Si gestionas un apartamento turístico en España, es obligatorio cumplir con ciertas obligaciones legales, entre ellas, la elaboración y entrega de los partes de entrada de viajeros y la llevanza del libro-registro. Estos documentos son exigidos por el Ministerio del Interior y supervisados por las Fuerzas y Cuerpos de Seguridad. Su finalidad es controlar la actividad turística y garantizar la seguridad ciudadana. A continuación, te explicamos cómo hacer cada uno correctamente.
Partes de entrada de viajeros
Se tiene que rellenar este documento cada vez que se aloja un nuevo huésped mayor de 16 años. Este formulario recoge datos como nombre completo, número de documento de identidad o pasaporte, fecha de entrada y nacionalidad. El viajero debe firmarlo a la llegada.

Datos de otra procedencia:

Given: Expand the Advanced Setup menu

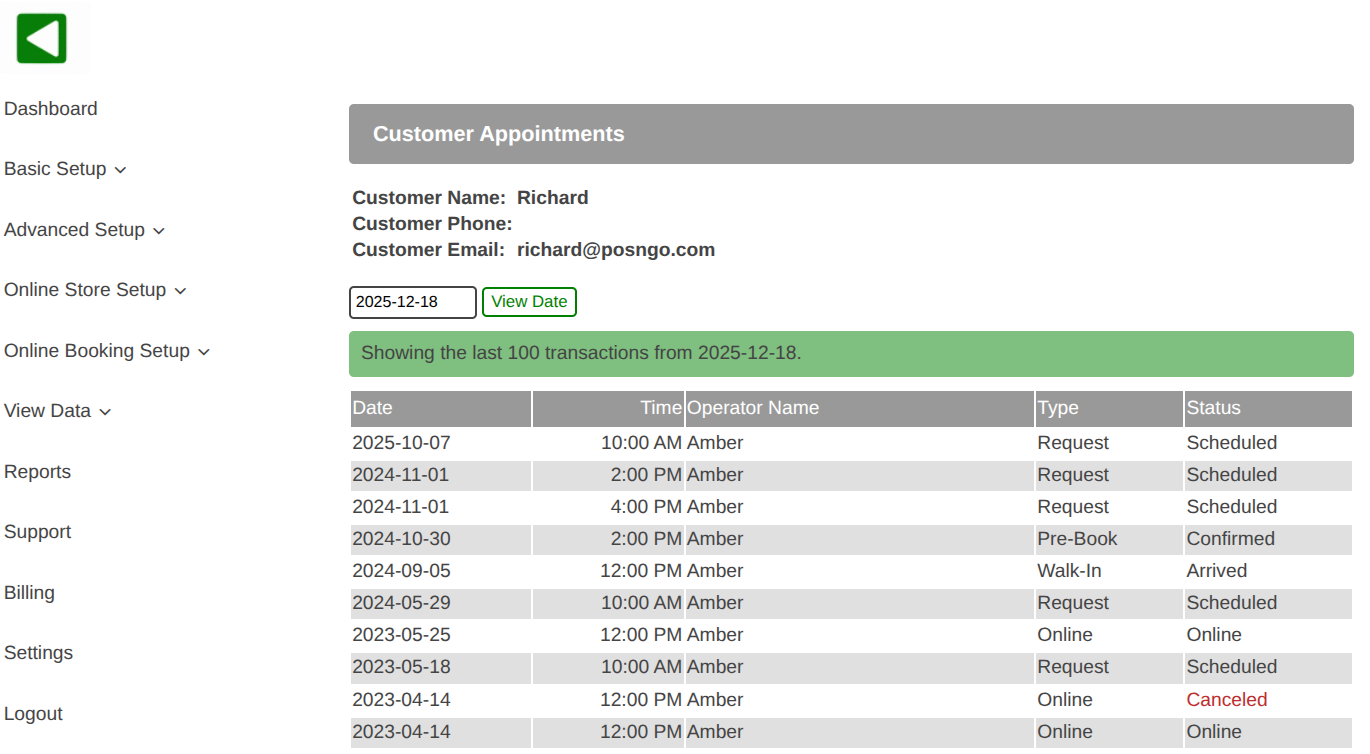Looking at the screenshot, I should (x=84, y=230).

Estos partes deben enviarse telemáticamente a la Policía Nacional o Guardia Civil (según la ubicación del alojamiento) en un plazo máximo de 24 horas desde la entrada del huésped. Para poder realizar este trámite, el propietario o gestor del apartamento debe estar dado de alta en el sistema de comunicación de datos de hospedaje, lo que implica acudir personalmente a la comisaría o cuartel correspondiente con la documentación del inmueble.
Hoy en día, existen plataformas digitales y softwares especializados que facilitan el envío automático de estos partes, cumpliendo con todos los requisitos legales.

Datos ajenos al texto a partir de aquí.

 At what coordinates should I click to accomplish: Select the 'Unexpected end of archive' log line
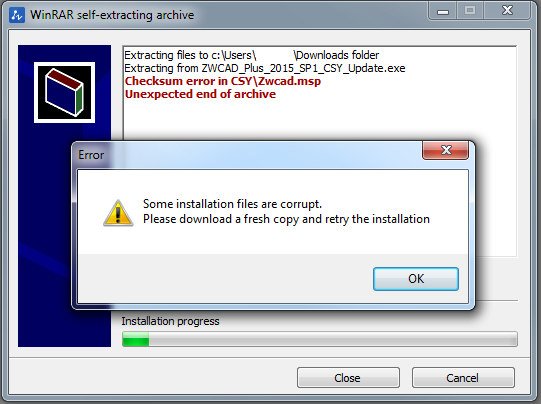200,94
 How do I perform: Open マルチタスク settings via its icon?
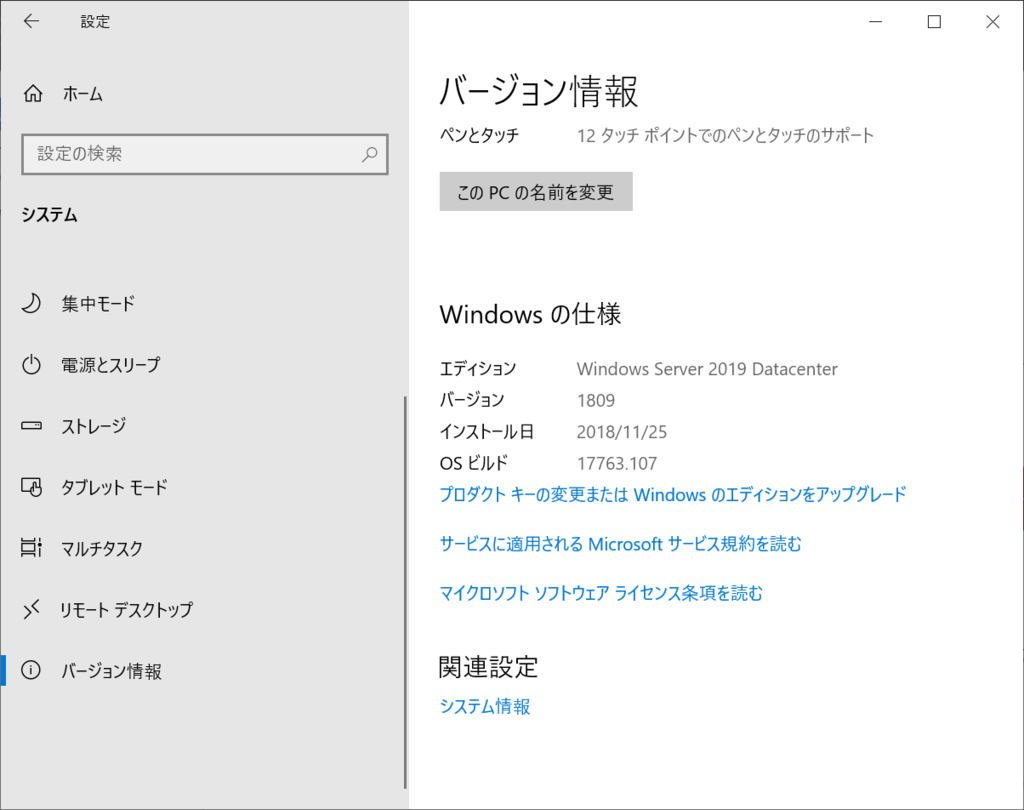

Libro-registro de apartamentos turísticos
Además del documento parte de entrada, el propietario de la vivienda esta obligado a llevar un registro donde guarda todos los partes generados durante el año. Este libro puede ser digital o en papel, pero debe estar siempre actualizado y disponible para su inspección por parte de las autoridades.
El libro-registro debe conservarse durante al menos tres años y debe contener los mismos datos reflejados en los partes de entrada: nombre del viajero, documento de identidad, fechas de entrada y salida, y número de parte.
Cumplir con estas obligaciones no solo es una exigencia legal, sino también una forma de dar seriedad y profesionalismo a la gestión turística. Llevar un control riguroso de los viajeros ayuda a evitar sanciones y mejora la imagen del alojamiento ante los clientes y las autoridades.